The hypothesis from the W&D paper brings us another question, the deep model does generalize well, but can the deep model also memorize patterns?
Actually, it can, but it’s less effective. We can see the result below (data from Machine Learning Design Patterns, feature cross chapter1). Deep learning requires much more training time and is cost-inefficient to achieve similar performance.
The deep model can also be thought of as a feature crossing layer to learn high-order feature interactions. So manually doing feature crossing benefits the naive deep model and helps it learns faster. That’s just a trade-off.
What features are used in the wide part?
As shown in the picture, many sparse and dense features are used in the deep part, which is also a common approach nowadays. But in the wide part, the only feature used is the cross-product of use installed App and impression App, i.e., the candidate.
The motivation behind this is there is a strong correlation between the installed App and the impression App. What the user has already installed is the core indicator of user preference.
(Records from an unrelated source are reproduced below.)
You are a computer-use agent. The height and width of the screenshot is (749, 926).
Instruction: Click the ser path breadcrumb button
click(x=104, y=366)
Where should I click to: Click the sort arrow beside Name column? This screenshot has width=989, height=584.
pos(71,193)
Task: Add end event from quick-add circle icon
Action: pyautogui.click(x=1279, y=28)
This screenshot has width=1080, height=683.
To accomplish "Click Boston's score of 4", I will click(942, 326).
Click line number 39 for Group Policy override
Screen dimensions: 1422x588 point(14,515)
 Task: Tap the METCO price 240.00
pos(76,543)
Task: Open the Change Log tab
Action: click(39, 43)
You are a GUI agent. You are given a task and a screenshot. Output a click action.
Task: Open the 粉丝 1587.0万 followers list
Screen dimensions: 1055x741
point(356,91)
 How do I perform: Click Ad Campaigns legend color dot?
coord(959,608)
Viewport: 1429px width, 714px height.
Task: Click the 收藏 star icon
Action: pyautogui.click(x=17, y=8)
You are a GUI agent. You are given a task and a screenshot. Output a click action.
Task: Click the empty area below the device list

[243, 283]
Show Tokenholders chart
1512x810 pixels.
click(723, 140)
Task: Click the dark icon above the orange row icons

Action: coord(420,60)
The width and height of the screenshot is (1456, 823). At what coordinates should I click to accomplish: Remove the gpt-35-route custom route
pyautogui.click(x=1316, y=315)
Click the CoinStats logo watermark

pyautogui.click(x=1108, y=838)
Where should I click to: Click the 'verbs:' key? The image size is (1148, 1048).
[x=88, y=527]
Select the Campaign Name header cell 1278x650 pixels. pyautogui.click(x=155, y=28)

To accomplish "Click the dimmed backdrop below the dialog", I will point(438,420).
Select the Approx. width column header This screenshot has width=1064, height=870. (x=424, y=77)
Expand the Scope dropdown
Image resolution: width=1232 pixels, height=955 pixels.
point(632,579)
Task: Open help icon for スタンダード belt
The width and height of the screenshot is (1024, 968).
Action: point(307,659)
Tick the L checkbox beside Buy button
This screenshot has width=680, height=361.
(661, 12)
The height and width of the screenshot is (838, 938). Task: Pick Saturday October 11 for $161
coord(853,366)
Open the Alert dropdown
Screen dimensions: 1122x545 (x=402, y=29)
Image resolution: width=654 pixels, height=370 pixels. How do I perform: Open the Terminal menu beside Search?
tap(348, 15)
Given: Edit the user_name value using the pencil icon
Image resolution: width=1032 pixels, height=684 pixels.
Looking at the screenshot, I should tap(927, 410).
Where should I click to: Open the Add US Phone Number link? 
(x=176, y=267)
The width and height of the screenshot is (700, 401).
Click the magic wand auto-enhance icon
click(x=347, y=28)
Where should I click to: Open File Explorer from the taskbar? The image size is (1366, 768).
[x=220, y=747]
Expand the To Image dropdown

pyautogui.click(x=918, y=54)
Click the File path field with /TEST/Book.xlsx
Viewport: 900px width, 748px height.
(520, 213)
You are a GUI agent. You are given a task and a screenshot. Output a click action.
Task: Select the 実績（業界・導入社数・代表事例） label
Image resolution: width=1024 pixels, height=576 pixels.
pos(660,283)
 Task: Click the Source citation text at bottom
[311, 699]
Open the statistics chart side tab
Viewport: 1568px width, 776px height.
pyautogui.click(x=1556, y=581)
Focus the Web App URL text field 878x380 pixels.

So it’s critical to do the feature crossing here manually.
How is the model trained?
The wide and deep parts are combined using a weighted sum and fed to a sigmoid function for joint training.
The wide part is optimized using the Follow-the-regularized-leader (FTRL) algorithm with L1 regularization
The deep part is optimized using AdaGrad
Why FTRL with L1 regularization?
The answer is all about sparsity. Considering the cross-product feature, installed App vs. impression App, in Google App Store, we have millions of Apps, and the cross-product can produce trillions of features if we only use a second-order cross. The number will be much higher if we try third or even higher-order cross.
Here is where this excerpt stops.